OK, this sucks. In the course of bisecting this, I've hit two other
apparently unrelated bugs that prevent my from testing large numbers
of kernels. Do I have two questions:

1. Anyone have any ideas from looking at the log?

It looks like most of what's left is network code, so cc netdev.
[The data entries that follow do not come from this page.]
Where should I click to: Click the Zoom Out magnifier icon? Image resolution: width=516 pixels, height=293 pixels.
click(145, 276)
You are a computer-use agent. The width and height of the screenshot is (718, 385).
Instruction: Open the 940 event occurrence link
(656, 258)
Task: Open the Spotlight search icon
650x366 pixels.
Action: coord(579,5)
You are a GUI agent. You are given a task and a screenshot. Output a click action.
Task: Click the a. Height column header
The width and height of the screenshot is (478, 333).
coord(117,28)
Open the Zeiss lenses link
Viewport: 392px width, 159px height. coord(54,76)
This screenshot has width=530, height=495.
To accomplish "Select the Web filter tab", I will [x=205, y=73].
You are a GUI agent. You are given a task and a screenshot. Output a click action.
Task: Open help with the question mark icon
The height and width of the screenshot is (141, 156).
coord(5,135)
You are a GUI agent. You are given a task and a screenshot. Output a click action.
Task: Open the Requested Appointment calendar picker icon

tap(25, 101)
2. The !&$#@ bisection is skipping all over the place. I've seen
2.6.37 versions and all manner of -rc's out of order. Linus, and
other people who like pontificating about git bisection: is there any
way to get the bisection to follow Linus' tree? I think that if
bisect could be persuaded to consider only changes that are reached by
following only the *first* merge parent all the way from the bad
revision to the good revision, then the bisection would build versions
that were at least good enough for Linus to pull and might have fewer
bisection-killing bugs.

(This isn't a new idea [1], and git rev-list --bisect --first-parent
isn't so bad except that it doesn't bisect.)



Here's the log.

$ git bisect log
# bad: [9f381a61f58bb6487c93ce2233bb9992f8ea9211] Merge
git://git.kernel.org/pub/scm/linux/kernel/git/davem/net-2.6
# good: [521cb40b0c44418a4fd36dc633f575813d59a43d] Linux 2.6.38
git bisect start 'HEAD' 'v2.6.38'
# skip: [6899608533410557e6698cb9d4ff6df553916e98] Merge branch
'for-linus' of git://codeaurora.org/quic/kernel/davidb/linux-msm
# ******* This revision didn't build due to PSTORE.
# ******* Fixed config for the rest but no point in retrying...
git bisect skip 6899608533410557e6698cb9d4ff6df553916e98
# bad: [d3e458d78167102cc961237cfceef6fffc80c0b3] Merge branch
'for-linus' of git://git.kernel.org/pub/scm/linux/kernel/git/tiwai/sound-2.6
git bisect bad d3e458d78167102cc961237cfceef6fffc80c0b3
# good: [6445ced8670f37cfc2c5e24a9de9b413dbfc788d] Merge branch
'staging-next' of
git://git.kernel.org/pub/scm/linux/kernel/git/gregkh/staging-2.6
git bisect good 6445ced8670f37cfc2c5e24a9de9b413dbfc788d
# bad: [40c7f2112ce18fa5eb6dc209c50dd0f046790191] Merge branch
'drm-core-next' of
git://git.kernel.org/pub/scm/linux/kernel/git/airlied/drm-2.6
git bisect bad 40c7f2112ce18fa5eb6dc209c50dd0f046790191
# bad: [23b41168fc942a4a041325a04ecc1bd17d031a3e] netdevice: make
initial group visible to userspace
git bisect bad 23b41168fc942a4a041325a04ecc1bd17d031a3e
# bad: [c0c84ef5c130f8871adbdaac2ba824b9195cb6d9] Merge branch
'master' of git://git.kernel.org/pub/scm/linux/kernel/git/linville/wireless-next-2.6
git bisect bad c0c84ef5c130f8871adbdaac2ba824b9195cb6d9
# skip: [3ad97fbcc233a295f2ccc2c6bdeb32323e360a5e] mac80211: remove
unneeded check
# ******* This revision hangs at edd=off
git bisect skip 3ad97fbcc233a295f2ccc2c6bdeb32323e360a5e
# skip: [5bec3e5ade813ee4bdbab03af1bb6f85859272ea] ath9k: fix tx queue
index confusion in debugfs code
# ******* This revision hangs at edd=off
git bisect skip 5bec3e5ade813ee4bdbab03af1bb6f85859272ea
# skip: [c210de8f88215db31cf3529c9763fc3124d6e09d] ath5k: Fix fast
channel switching
# ******* This revision hangs at edd=off
git bisect skip c210de8f88215db31cf3529c9763fc3124d6e09d

# ******* For added fun, 479600777bb588724d044815415f7d708d06644b gets
stuck in systemd initialization.

--Andy


2011-05-12 17:38:49

by Linus Torvalds

[permalink] [raw]
Subject: Re: AAARGH bisection is hard (Re: [2.6.39 regression] X locks up hard right after logging in)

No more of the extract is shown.